Abstract
The purpose of this paper is to report the case of a 62-year-old male diagnosed with a retinal macrocyst secondary to a long-standing retinal detachment in his right eye. At fundoscopy examination, an oval, elevated retinal lesion in the superior nasal quadrant was noted. Ultrasonography was performed, with a B-mode echography showing an oval, anechoic image and a standardized A-mode echography with a reflectivity spike higher than 98%, which was compatible with a retinal macrocyst. The patient refused surgical treatment for the retinal detachment and was followed for 14 months with stable visual acuity and no clinical or echographic changes.
Key words: Retinal macrocyst, Retinal detachment, B-mode echography, A-mode echography
Introduction
Retinal macrocysts may develop after long-standing retinal detachment. They are infrequent and most of them are generally asymptomatic, require no specific treatment and spontaneously resolve after retinal reattachment [1].
We herein report the case of a patient with a retinal macrocyst that was followed clinically and echographically for over 1 year and present a brief literature review of this clinical entity.
Case Presentation
A 62-year-old male with no comorbidities or previous ocular pathology examined in November 2012 complained of progressive blurred vision in his right eye over the past 5 years. The patient was known only for mild myopia and denied any history of previous ocular trauma.

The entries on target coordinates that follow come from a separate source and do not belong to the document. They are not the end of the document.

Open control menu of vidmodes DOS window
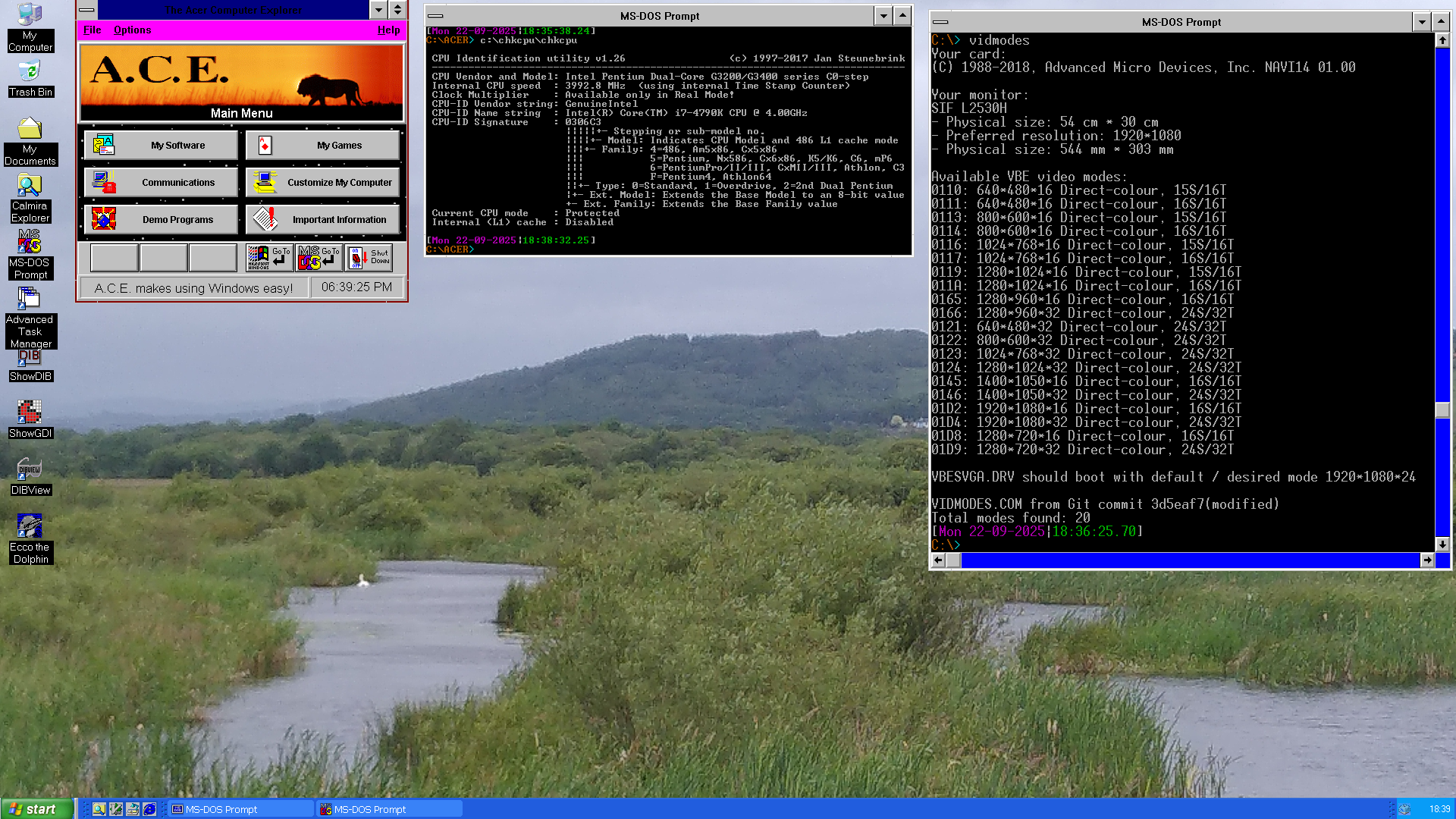Viewport: 1456px width, 819px height. [940, 22]
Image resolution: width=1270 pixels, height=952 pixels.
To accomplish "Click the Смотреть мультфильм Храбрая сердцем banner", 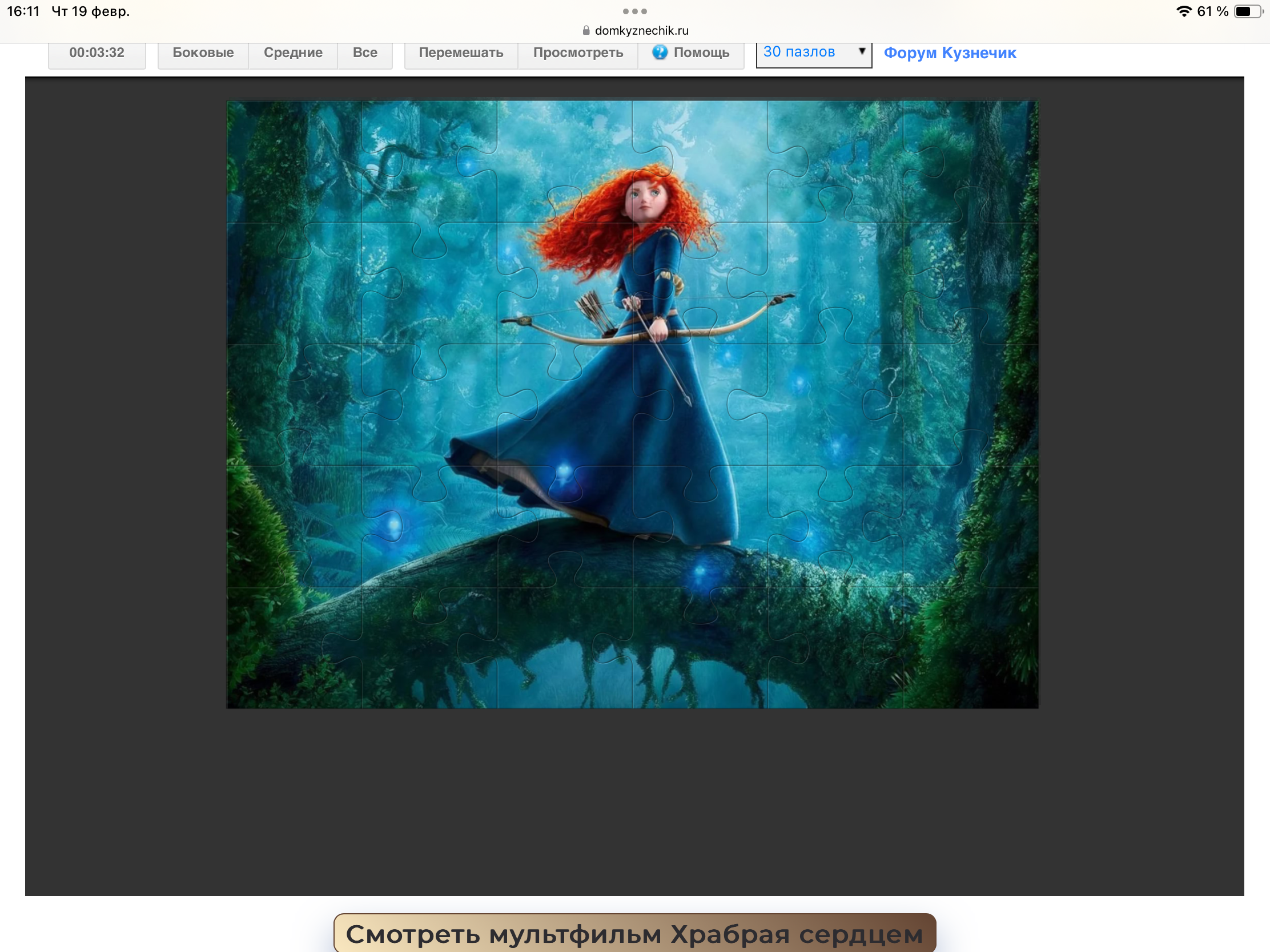I will [634, 933].
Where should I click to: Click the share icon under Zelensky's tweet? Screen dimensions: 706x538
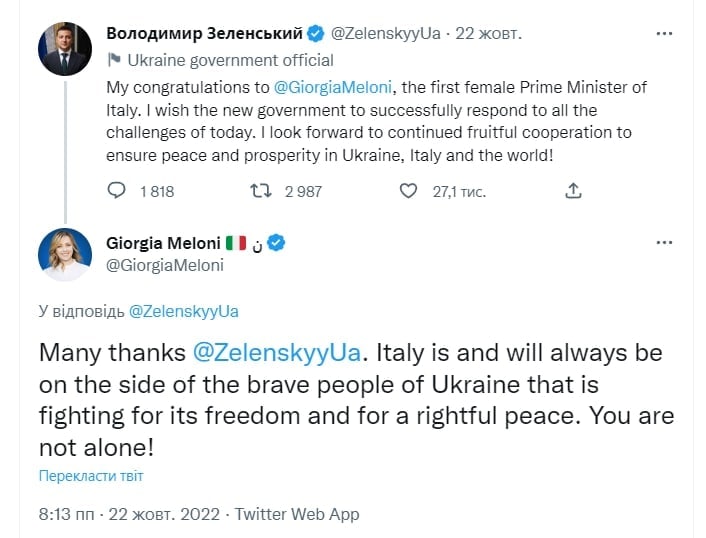[573, 191]
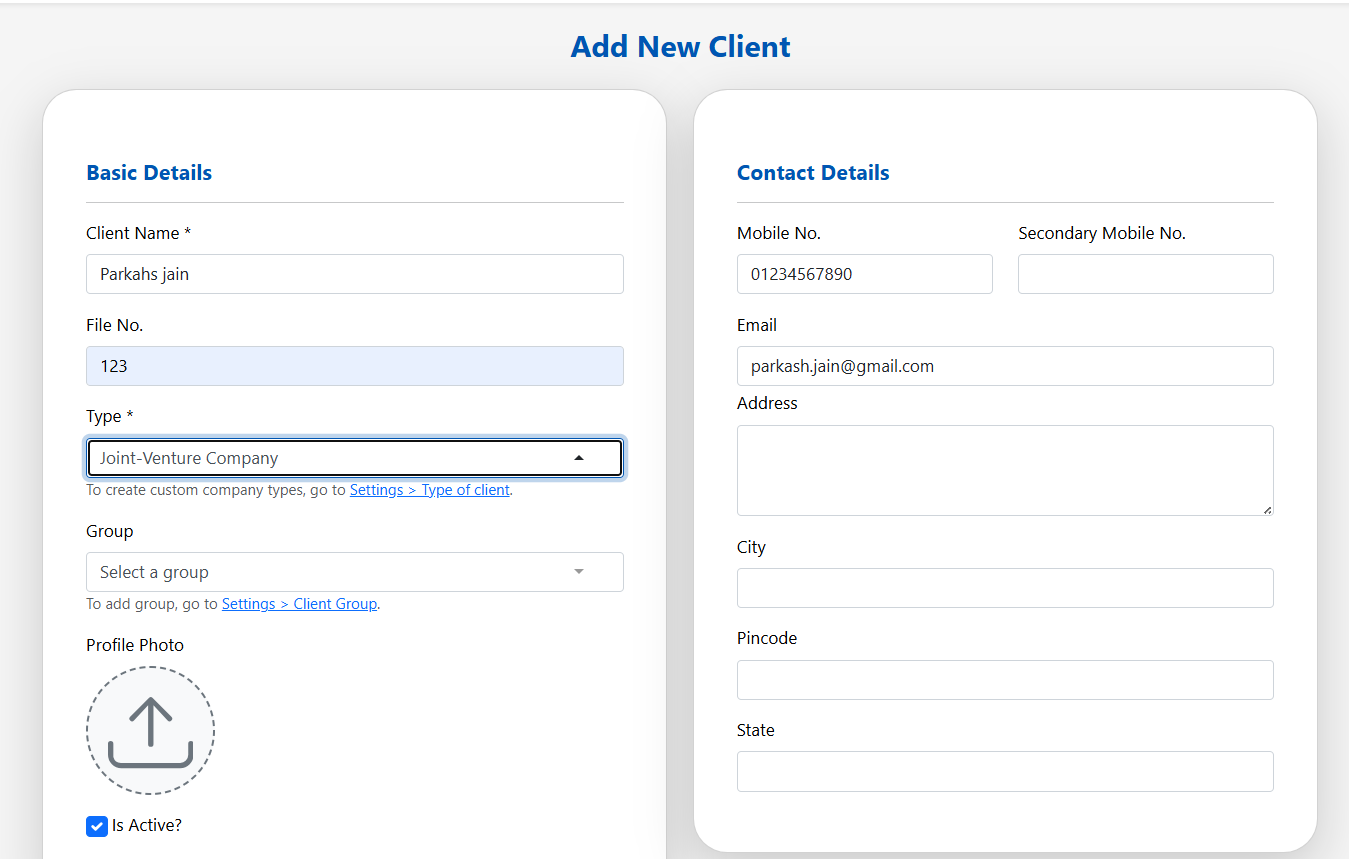Click the empty Secondary Mobile No. field
The width and height of the screenshot is (1349, 859).
pos(1145,273)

Visual acuity was 20/60 in the right eye and 20/30 in the left eye, with a refractive error of −0.50 spherical in both eyes. Anterior segment examination of the right eye revealed nuclear and posterior lens opacities and incipient lens opacity of the left eye. No signs of previous trauma like angle recession, inferior angle pigmentation or phacodonesis were evident.
At fundoscopy examination, an oval, elevated retinal lesion in the superior nasal quadrant was noted, involving four clock hours, with no macular involvement (fig. 1). No retinal breaks were identified, with a demarcation line bordering the lesion and with the retina slightly thinned. Left fundoscopy examination was completely normal.
A B-mode superior transverse nasal echography was performed with a 10-MHz probe. An oval, anechoic image was observed, compatible with a retinal macrocyst with smooth and well-defined borders (fig. 2a). Adjacent to the retinal macrocyst, there was a serous retinal detachment. A standardized A-mode echography showed a reflectivity spike higher than 98% (fig. 2b), thus confirming its retinal origin.
Combined scleral buckle and vitrectomy was the treatment chosen for the retinal detachment. Cataract surgery at the same surgical time was suggested but rejected by the patient. He was followed clinically and by ultrasound, first at 4 months after his initial evaluation (fig. 3a). His last examination was 14 months after presentation and revealed stable visual acuity with no clinical or echographic changes (fig. 3b).
Discussion
Retinal macrocysts are associated with long-standing retinal detachments and may be formed after 3 months, but they usually require a longer duration of retinal detachment [1, 2, 3, 4]. They have been reported in 1–3% of all long-time detachments, and most of them occur in the inferior-temporal retina, although our patient's cyst was in the superior nasal quadrant. The progression of retinal macrocysts is slow, and usually they are diagnosed in late stages [1]. Occasionally, blood may be found in their interior [2].
Retinal macrocysts may be single or multiple, measuring 2 to 10 disc diameters [2]. Pischel [5] classified retinal cysts into small (up to 1 mm in size), medium (4 to 8 disc diameters), giant (8 to 10 disc diameters) and large cysts (retinoschisis) if they occupy 25% of the fundus [2]. The pathogenesis has been attributed to photoreceptor atrophy due to choroid ischemia and degenerative cystic changes in the external plexiform layer of the retina that lead to cyst formation [1].
Differential diagnosis should include retinoschisis, malignant melanoma, circumscribed choroidal hemangioma, subretinal abscess and posterior scleritis; ultrasound may help in their differentiation [2]. In the case of retinoschisis, echographic findings include the lack of mobility, a thin wall and often, bilateral involvement.
Although retinal macrocysts usually resolve after treatment of the retinal detachment, they can be drained if they prevent reattachment [3]. In the case presented herein, the reduction in visual acuity was attributed mostly to the cataract, with the proposed surgery rejected by the patient. He was followed clinically and echographically for more than 1 year, and neither the macrocyst nor the serous retinal detachment progressed.
Disclosure Statement
The authors declare that they have no conflicts of interest.